SWARTZ CREEK — Facing an as-yet undetermined loss in state revenue sharing, Swartz Creek Community Schools staff have agreed to certain concessions that are expected to save the district in excess of $1 million this fiscal year.
The concessions affect all administrators, principals, teachers and other personnel.
Most concession agreements include “triggers” which are “predicated on cuts from the state,” said Superintendent Ben Mainka.
“If there are no cuts, (the concessions) will not commence for certain groups,” he said.
Mainka estimated the savings at “just under $1.1 million between employee groups, myself and other administrators.”
“The vast majority comes from the largest group, the teachers,” he said.
In addition, individual school board members have said they will donate all or some of their $1,500 annual stipend back to school programs of their choosing.
The concessions come as districts throughout the country are looking at the economic impact of the COVID-19 safety regulations which have affected commerce and, as a result, reduced collectible tax dollars.
Mainka has said the Swartz Creek schools have a healthy fund balance and will likely be able to pull about $1.3 million from the 2019-20 budget into the 2020-21 budget due to cuts in spending facilitated by the early closure of schools last spring. The closures put a halt to supply purchases, and reduced fuel and operational costs.

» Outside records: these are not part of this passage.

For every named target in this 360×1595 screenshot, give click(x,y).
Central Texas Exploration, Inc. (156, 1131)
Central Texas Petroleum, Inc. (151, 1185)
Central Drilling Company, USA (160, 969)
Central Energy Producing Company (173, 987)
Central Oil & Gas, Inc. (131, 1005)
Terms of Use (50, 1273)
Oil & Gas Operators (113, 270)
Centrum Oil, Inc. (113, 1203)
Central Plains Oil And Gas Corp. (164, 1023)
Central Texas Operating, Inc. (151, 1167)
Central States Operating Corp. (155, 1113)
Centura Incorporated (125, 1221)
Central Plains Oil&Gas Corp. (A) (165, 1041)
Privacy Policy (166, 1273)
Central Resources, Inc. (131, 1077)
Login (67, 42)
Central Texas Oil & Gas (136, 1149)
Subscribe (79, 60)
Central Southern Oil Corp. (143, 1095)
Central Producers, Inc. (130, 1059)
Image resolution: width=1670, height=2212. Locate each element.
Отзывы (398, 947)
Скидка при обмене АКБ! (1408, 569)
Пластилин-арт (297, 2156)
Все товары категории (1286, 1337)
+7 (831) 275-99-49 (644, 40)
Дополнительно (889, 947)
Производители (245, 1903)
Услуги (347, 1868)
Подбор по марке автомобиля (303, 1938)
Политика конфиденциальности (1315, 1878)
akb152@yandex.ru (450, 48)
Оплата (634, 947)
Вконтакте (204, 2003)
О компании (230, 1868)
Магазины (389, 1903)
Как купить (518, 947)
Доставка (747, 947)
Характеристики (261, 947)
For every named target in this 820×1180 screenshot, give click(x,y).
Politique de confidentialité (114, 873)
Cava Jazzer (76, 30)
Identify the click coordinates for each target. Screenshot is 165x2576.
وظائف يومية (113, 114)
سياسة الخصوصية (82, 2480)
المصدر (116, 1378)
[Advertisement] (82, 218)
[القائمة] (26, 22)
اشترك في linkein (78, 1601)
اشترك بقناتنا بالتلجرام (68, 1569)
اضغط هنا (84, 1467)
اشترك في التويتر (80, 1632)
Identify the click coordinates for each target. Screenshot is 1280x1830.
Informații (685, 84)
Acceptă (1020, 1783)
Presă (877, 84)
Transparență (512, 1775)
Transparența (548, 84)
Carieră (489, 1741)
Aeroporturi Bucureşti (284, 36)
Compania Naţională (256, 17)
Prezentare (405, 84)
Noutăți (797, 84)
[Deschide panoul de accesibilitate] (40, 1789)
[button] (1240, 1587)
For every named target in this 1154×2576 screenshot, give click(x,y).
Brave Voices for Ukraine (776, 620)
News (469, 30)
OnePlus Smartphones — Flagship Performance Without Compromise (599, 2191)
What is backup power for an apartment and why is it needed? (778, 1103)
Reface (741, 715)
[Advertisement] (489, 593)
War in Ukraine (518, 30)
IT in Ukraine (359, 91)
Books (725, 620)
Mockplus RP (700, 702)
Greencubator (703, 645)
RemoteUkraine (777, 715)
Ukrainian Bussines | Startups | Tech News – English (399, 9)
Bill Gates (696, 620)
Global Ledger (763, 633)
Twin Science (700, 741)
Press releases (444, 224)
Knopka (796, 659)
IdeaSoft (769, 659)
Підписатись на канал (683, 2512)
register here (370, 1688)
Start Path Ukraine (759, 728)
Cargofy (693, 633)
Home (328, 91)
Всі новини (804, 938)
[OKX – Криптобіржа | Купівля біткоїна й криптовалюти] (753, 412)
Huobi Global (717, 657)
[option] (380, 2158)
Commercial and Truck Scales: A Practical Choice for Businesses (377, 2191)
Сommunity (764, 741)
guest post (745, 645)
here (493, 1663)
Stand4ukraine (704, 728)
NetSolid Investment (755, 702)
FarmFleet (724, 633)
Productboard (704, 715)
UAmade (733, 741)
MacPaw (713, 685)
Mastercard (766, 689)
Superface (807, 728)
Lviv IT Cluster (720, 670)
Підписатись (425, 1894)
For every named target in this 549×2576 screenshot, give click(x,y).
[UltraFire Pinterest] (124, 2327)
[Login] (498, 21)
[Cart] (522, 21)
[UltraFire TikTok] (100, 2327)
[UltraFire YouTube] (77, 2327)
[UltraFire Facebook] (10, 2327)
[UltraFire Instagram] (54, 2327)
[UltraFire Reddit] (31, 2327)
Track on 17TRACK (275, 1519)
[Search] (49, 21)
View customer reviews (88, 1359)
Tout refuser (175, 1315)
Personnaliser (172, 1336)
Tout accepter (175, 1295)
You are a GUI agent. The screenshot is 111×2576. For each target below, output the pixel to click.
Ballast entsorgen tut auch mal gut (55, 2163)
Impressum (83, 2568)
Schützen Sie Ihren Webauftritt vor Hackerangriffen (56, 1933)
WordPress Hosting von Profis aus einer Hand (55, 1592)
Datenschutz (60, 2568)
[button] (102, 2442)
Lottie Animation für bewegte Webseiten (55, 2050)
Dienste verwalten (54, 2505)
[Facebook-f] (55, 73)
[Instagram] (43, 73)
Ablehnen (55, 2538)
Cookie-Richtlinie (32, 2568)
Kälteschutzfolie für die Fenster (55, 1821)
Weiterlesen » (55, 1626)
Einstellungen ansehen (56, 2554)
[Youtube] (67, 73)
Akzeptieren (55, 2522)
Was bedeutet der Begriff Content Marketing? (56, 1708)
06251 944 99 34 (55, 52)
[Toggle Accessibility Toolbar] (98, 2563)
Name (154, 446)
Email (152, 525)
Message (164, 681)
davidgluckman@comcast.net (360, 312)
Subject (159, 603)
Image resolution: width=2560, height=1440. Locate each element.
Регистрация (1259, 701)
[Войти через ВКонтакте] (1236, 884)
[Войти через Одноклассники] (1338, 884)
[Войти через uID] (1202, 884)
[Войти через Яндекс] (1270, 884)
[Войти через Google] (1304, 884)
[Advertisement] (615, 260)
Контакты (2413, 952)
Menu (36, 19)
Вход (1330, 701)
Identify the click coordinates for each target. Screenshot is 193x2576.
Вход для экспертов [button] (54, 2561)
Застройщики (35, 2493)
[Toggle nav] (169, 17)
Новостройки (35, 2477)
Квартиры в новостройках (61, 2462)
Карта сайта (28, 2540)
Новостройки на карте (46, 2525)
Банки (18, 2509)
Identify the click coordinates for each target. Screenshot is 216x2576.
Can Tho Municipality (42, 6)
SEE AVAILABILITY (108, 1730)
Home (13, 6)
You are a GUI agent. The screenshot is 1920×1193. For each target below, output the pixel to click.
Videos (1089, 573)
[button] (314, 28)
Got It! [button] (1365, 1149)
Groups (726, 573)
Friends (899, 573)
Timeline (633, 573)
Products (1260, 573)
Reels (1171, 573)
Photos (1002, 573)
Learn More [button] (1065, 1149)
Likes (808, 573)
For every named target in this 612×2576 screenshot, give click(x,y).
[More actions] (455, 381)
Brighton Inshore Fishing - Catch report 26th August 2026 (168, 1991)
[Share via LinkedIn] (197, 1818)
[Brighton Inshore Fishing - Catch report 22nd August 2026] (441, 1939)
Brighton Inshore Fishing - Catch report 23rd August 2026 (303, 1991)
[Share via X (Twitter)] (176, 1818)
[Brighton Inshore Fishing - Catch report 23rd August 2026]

Any cuts in state funding will come in the Foundation Allowance. For 2019- 20, the Swartz Creek schools received $8,111 per student.
The 2020-21 number is as yet undetermined, but early projections pointed to cuts of $300 to $900, which translate to potential losses of between $1.4 million and $4 million.
The last time school districts faced such drastic losses was in 2009 when the allowance was cut by $470 per student on the heels of the 2008 recession.